Unincorporated Town in Honolulu, Hawaii, United States

ʻĀina Haina is an unincorporated town of the City & County of Honolulu in the state of Hawaiʻi of the United States. Located on the island of Oʻahu, ʻĀina Haina is a residential community developed around Kalanianaole Highway east of Waikīkī and Diamond Head. ʻĀina Haina was named after local dairyman and owner of Hind-Clarke Dairy, Robert Hind. ʻĀina Haina in the Hawaiian language means "Hind's Land".
A main street is a loop named Hind Drive for him.
ʻĀina Haina has two elementary schools (Aina Haina Elementary School and Holy Nativity School) and a shopping center.

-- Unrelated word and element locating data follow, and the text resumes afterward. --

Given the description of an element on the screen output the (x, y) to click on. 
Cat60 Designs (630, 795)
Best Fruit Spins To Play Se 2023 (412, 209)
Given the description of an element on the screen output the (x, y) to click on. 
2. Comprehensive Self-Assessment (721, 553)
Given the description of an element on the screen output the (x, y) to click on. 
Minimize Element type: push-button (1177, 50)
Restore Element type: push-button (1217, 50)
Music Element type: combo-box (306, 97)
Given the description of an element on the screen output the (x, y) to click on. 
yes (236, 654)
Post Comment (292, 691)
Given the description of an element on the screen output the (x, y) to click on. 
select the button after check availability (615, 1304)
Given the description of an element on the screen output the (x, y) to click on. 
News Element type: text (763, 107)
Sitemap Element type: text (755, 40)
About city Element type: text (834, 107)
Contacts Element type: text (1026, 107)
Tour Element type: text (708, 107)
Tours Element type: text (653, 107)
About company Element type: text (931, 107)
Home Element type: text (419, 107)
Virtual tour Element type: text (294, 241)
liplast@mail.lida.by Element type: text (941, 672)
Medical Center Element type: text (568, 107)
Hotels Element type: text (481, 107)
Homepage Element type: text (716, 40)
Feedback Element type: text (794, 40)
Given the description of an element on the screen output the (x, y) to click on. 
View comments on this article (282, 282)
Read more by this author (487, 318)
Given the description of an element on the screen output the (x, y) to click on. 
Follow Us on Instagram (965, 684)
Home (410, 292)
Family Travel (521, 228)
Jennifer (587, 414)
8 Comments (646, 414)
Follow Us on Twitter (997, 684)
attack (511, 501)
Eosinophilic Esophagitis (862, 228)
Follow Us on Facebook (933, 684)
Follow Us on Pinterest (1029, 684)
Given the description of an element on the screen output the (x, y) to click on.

In the 2000 United States census the United States Census Bureau defined the area as being in the urban Honolulu census-designated place. For the 2010 United States census the bureau created a new census-designated place, East Honolulu.

==Education==
Hawaii Department of Education operates public schools. Aina Haina Elementary School is the local elementary school.

Holy Nativity School is an Episcopal Church school operated by The Church of the Holy Nativity in Aina Haina.

Honolulu Waldorf School had a high school in Aina Haina which closed admissions in 2019 and operated until 2020.

Hawaii State Public Library System maintains the Aina Haina Public Library.